If you’re not a computer scientist, probably you think of cliques like in the movie Mean Girls. A bunch of people who talk the same and look the same and act the same…

To computer scientists (well, not all of them – I’m more inclined to think about Mean Girls to be honest) cliques are a part of graph theory. Essentially, it’s a group of nodes within a graph that are all connected to each other (Wikipedia).

### So what? Big who cares, right? Graph theory is super boring!

I’m not big on the maths side of computer science, been there, got the t-shirt, and now I want to make stuff! But recently I’ve been working on applying graph theory to the **Twitter Conversation Networks** I make in order to produce my graphs. Why? Because this will allow me to pull out the sub-networks that you’re a part of, and the cliques that you’re connected to. Maybe if you know this you’ll find other people you’re potentially interested in following or (even better!) talking to.

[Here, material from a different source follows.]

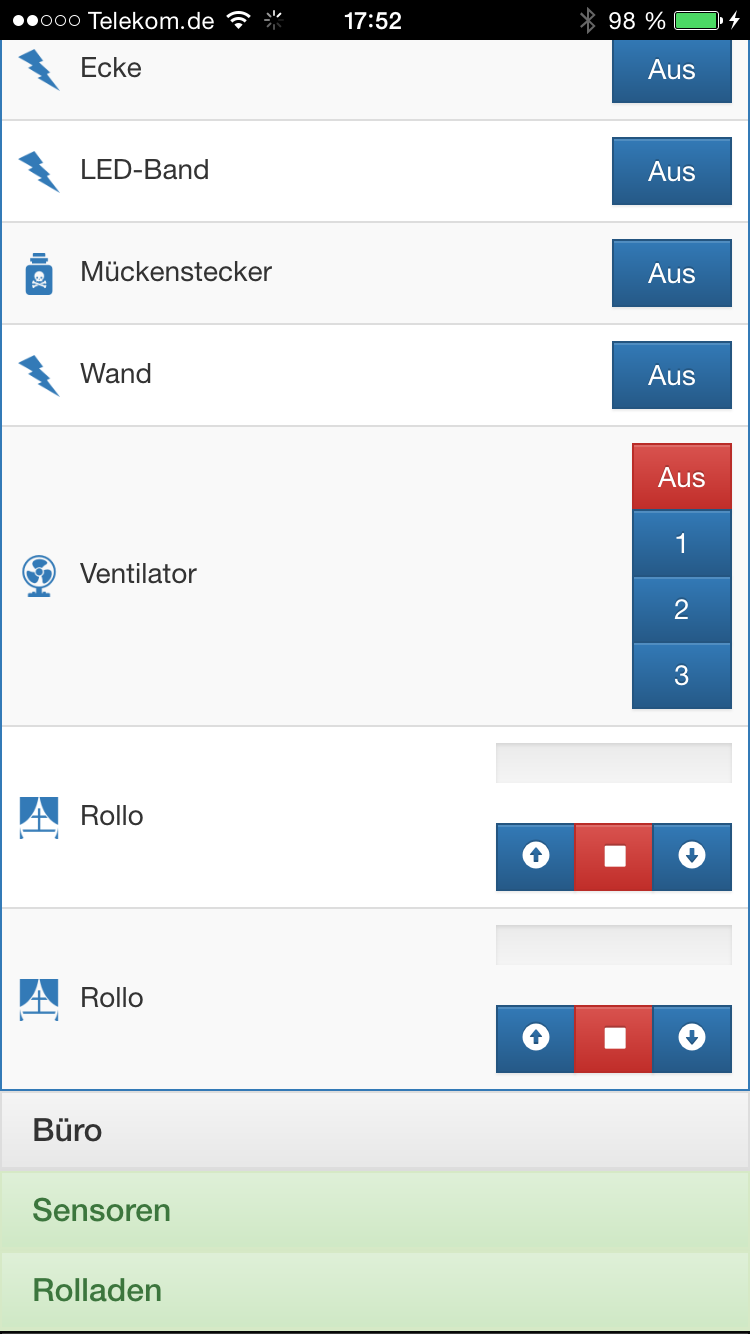Tap the poison bottle icon for Mückenstecker
Screen dimensions: 750x1334
click(x=39, y=273)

*For instance, here are my cliques of size 4 (the maximum size of the cliques found) within my 2 degree network:*

[1,2,10,24] – tgrevatt, kittenthebad (me), childspeter, isfalk

[1,2,20,21] – tgrevatt, kittenthebad (me), mazamengr, krusk

[1,2,21,24] – tgrevatt, kittenthebad (me), krusk, isfalk

[1,21,24,74] – tgrevatt, krusk, isfalk, erinblaskie

[1,21,24,85] – tgrevatt, krusk, isfalk, julien

[1,20,21,74] – tgrevatt, mazamengr, krusk, erinblaskie

[2,21,24,36] – kittenthebad (me), krusk, isfalk, foursquare

*There are more for size 3, but you get the picture.*

This is a step towards making simpler graphs, where I will graph only the cliques in someone’s network – this will make it easier to see your important connections, I think. For now, if you want one, you can have a mapping and the result of clique finding for a minimum size of 3 or more.

### How it’s done

- I use the GraphML generated by my Twitter datamining library, that can also be used to produce visualizations.
- A Python script generates a mapping and a list of connections
- I implemented clique finding using Haskell – this means it runs really quickly and I don’t have to worry about memory because of lazy evaluation.
- Minor optimization in the Haskell code, but significant due to the sparse nature of the graphs: I only try and find connections for nodes that have the minimum number of connections. Should be able to further optimize so that the same cliques aren’t found multiple times.